## The task
Switch "At what coordinates should I click to accomplish" to "Which point should I click to complete" throughout the records below, reproducing every line with nothing else altered.

···

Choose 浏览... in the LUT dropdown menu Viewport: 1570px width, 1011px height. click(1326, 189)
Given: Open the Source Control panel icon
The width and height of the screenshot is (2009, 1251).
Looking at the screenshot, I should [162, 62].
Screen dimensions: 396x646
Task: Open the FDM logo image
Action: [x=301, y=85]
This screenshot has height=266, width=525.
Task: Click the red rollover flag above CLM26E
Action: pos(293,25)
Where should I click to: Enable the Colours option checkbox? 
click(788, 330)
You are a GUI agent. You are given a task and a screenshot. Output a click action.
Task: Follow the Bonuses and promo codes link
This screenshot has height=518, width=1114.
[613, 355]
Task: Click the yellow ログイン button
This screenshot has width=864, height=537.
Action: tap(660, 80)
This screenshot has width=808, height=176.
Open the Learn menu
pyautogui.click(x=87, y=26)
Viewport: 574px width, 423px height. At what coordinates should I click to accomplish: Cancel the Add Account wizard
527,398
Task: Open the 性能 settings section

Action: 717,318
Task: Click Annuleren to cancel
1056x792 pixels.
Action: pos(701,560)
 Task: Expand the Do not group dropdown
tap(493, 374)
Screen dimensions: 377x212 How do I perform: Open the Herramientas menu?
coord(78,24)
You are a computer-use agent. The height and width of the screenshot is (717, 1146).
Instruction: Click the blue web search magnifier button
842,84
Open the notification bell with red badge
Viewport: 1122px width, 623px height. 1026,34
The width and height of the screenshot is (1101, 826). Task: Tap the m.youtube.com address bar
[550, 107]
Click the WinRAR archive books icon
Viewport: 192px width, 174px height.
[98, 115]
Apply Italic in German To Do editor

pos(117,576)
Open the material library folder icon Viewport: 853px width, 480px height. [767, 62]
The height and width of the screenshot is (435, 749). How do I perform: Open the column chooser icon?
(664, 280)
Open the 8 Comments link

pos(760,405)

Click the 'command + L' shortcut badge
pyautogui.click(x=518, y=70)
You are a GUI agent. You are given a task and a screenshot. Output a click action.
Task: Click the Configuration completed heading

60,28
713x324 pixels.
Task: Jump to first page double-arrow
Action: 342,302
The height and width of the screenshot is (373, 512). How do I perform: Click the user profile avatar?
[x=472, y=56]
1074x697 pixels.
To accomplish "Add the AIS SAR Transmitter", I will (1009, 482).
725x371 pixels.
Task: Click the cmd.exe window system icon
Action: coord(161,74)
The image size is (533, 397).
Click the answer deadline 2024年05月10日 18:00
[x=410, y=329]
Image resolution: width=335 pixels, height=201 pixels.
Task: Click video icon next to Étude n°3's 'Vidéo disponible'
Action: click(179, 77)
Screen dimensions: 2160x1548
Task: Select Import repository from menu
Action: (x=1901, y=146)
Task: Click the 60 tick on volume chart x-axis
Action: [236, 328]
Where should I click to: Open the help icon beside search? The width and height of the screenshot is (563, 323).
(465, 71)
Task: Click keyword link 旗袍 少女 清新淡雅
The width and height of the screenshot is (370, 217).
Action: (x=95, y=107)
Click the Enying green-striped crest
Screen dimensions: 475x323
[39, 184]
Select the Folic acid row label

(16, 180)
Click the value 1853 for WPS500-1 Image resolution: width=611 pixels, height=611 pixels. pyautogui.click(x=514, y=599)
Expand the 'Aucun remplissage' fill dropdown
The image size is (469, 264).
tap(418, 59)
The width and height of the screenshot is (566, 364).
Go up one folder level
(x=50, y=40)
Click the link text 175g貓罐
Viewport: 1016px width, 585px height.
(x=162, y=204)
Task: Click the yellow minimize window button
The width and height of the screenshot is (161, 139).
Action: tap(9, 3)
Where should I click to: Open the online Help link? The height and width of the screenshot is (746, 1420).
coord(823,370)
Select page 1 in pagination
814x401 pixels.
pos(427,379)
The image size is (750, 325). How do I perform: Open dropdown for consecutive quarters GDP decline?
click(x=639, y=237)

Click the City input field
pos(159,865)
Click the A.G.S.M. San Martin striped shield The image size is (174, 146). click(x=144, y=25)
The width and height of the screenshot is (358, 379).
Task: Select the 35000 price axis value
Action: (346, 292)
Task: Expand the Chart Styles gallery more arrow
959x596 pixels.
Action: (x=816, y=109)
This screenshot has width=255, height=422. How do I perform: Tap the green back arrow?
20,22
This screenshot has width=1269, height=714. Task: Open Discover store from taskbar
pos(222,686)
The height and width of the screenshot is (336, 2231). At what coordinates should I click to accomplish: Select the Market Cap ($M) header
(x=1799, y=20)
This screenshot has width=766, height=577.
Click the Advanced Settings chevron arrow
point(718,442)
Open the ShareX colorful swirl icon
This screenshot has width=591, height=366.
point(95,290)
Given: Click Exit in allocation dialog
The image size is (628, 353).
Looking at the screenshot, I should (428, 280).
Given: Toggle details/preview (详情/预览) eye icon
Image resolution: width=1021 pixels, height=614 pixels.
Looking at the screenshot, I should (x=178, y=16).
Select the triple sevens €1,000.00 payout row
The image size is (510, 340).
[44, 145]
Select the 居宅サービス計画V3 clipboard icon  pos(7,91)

···

## Full solution
Choose 浏览... in the LUT dropdown menu Viewport: 1570px width, 1011px height. click(1326, 189)
Given: Open the Source Control panel icon
The width and height of the screenshot is (2009, 1251).
Looking at the screenshot, I should [162, 62].
Screen dimensions: 396x646
Task: Open the FDM logo image
Action: [x=301, y=85]
This screenshot has height=266, width=525.
Task: Click the red rollover flag above CLM26E
Action: pos(293,25)
Where should I click to: Enable the Colours option checkbox? 
click(788, 330)
You are a GUI agent. You are given a task and a screenshot. Output a click action.
Task: Follow the Bonuses and promo codes link
This screenshot has height=518, width=1114.
[613, 355]
Task: Click the yellow ログイン button
This screenshot has width=864, height=537.
Action: tap(660, 80)
This screenshot has width=808, height=176.
Open the Learn menu
pyautogui.click(x=87, y=26)
Viewport: 574px width, 423px height. Which point should I click to complete: Cancel the Add Account wizard
527,398
Task: Open the 性能 settings section

Action: 717,318
Task: Click Annuleren to cancel
1056x792 pixels.
Action: pos(701,560)
 Task: Expand the Do not group dropdown
tap(493, 374)
Screen dimensions: 377x212 How do I perform: Open the Herramientas menu?
coord(78,24)
You are a computer-use agent. The height and width of the screenshot is (717, 1146).
Instruction: Click the blue web search magnifier button
842,84
Open the notification bell with red badge
Viewport: 1122px width, 623px height. 1026,34
The width and height of the screenshot is (1101, 826). Task: Tap the m.youtube.com address bar
[550, 107]
Click the WinRAR archive books icon
Viewport: 192px width, 174px height.
[98, 115]
Apply Italic in German To Do editor

pos(117,576)
Open the material library folder icon Viewport: 853px width, 480px height. [767, 62]
The height and width of the screenshot is (435, 749). How do I perform: Open the column chooser icon?
(664, 280)
Open the 8 Comments link

pos(760,405)

Click the 'command + L' shortcut badge
pyautogui.click(x=518, y=70)
You are a GUI agent. You are given a task and a screenshot. Output a click action.
Task: Click the Configuration completed heading

60,28
713x324 pixels.
Task: Jump to first page double-arrow
Action: 342,302
The height and width of the screenshot is (373, 512). How do I perform: Click the user profile avatar?
[x=472, y=56]
1074x697 pixels.
To accomplish "Add the AIS SAR Transmitter", I will (1009, 482).
725x371 pixels.
Task: Click the cmd.exe window system icon
Action: coord(161,74)
The image size is (533, 397).
Click the answer deadline 2024年05月10日 18:00
[x=410, y=329]
Image resolution: width=335 pixels, height=201 pixels.
Task: Click video icon next to Étude n°3's 'Vidéo disponible'
Action: click(179, 77)
Screen dimensions: 2160x1548
Task: Select Import repository from menu
Action: (x=1901, y=146)
Task: Click the 60 tick on volume chart x-axis
Action: [236, 328]
Where should I click to: Open the help icon beside search? The width and height of the screenshot is (563, 323).
(465, 71)
Task: Click keyword link 旗袍 少女 清新淡雅
The width and height of the screenshot is (370, 217).
Action: (x=95, y=107)
Click the Enying green-striped crest
Screen dimensions: 475x323
[39, 184]
Select the Folic acid row label

(16, 180)
Click the value 1853 for WPS500-1 Image resolution: width=611 pixels, height=611 pixels. pyautogui.click(x=514, y=599)
Expand the 'Aucun remplissage' fill dropdown
The image size is (469, 264).
tap(418, 59)
The width and height of the screenshot is (566, 364).
Go up one folder level
(x=50, y=40)
Click the link text 175g貓罐
Viewport: 1016px width, 585px height.
(x=162, y=204)
Task: Click the yellow minimize window button
The width and height of the screenshot is (161, 139).
Action: tap(9, 3)
Where should I click to: Open the online Help link? The height and width of the screenshot is (746, 1420).
coord(823,370)
Select page 1 in pagination
814x401 pixels.
pos(427,379)
The image size is (750, 325). How do I perform: Open dropdown for consecutive quarters GDP decline?
click(x=639, y=237)

Click the City input field
pos(159,865)
Click the A.G.S.M. San Martin striped shield The image size is (174, 146). click(x=144, y=25)
The width and height of the screenshot is (358, 379).
Task: Select the 35000 price axis value
Action: (346, 292)
Task: Expand the Chart Styles gallery more arrow
959x596 pixels.
Action: (x=816, y=109)
This screenshot has width=255, height=422. How do I perform: Tap the green back arrow?
20,22
This screenshot has width=1269, height=714. Task: Open Discover store from taskbar
pos(222,686)
The height and width of the screenshot is (336, 2231). Which point should I click to complete: Select the Market Cap ($M) header
(x=1799, y=20)
This screenshot has width=766, height=577.
Click the Advanced Settings chevron arrow
point(718,442)
Open the ShareX colorful swirl icon
This screenshot has width=591, height=366.
point(95,290)
Given: Click Exit in allocation dialog
The image size is (628, 353).
Looking at the screenshot, I should (428, 280).
Given: Toggle details/preview (详情/预览) eye icon
Image resolution: width=1021 pixels, height=614 pixels.
Looking at the screenshot, I should (x=178, y=16).
Select the triple sevens €1,000.00 payout row
The image size is (510, 340).
[44, 145]
Select the 居宅サービス計画V3 clipboard icon  pos(7,91)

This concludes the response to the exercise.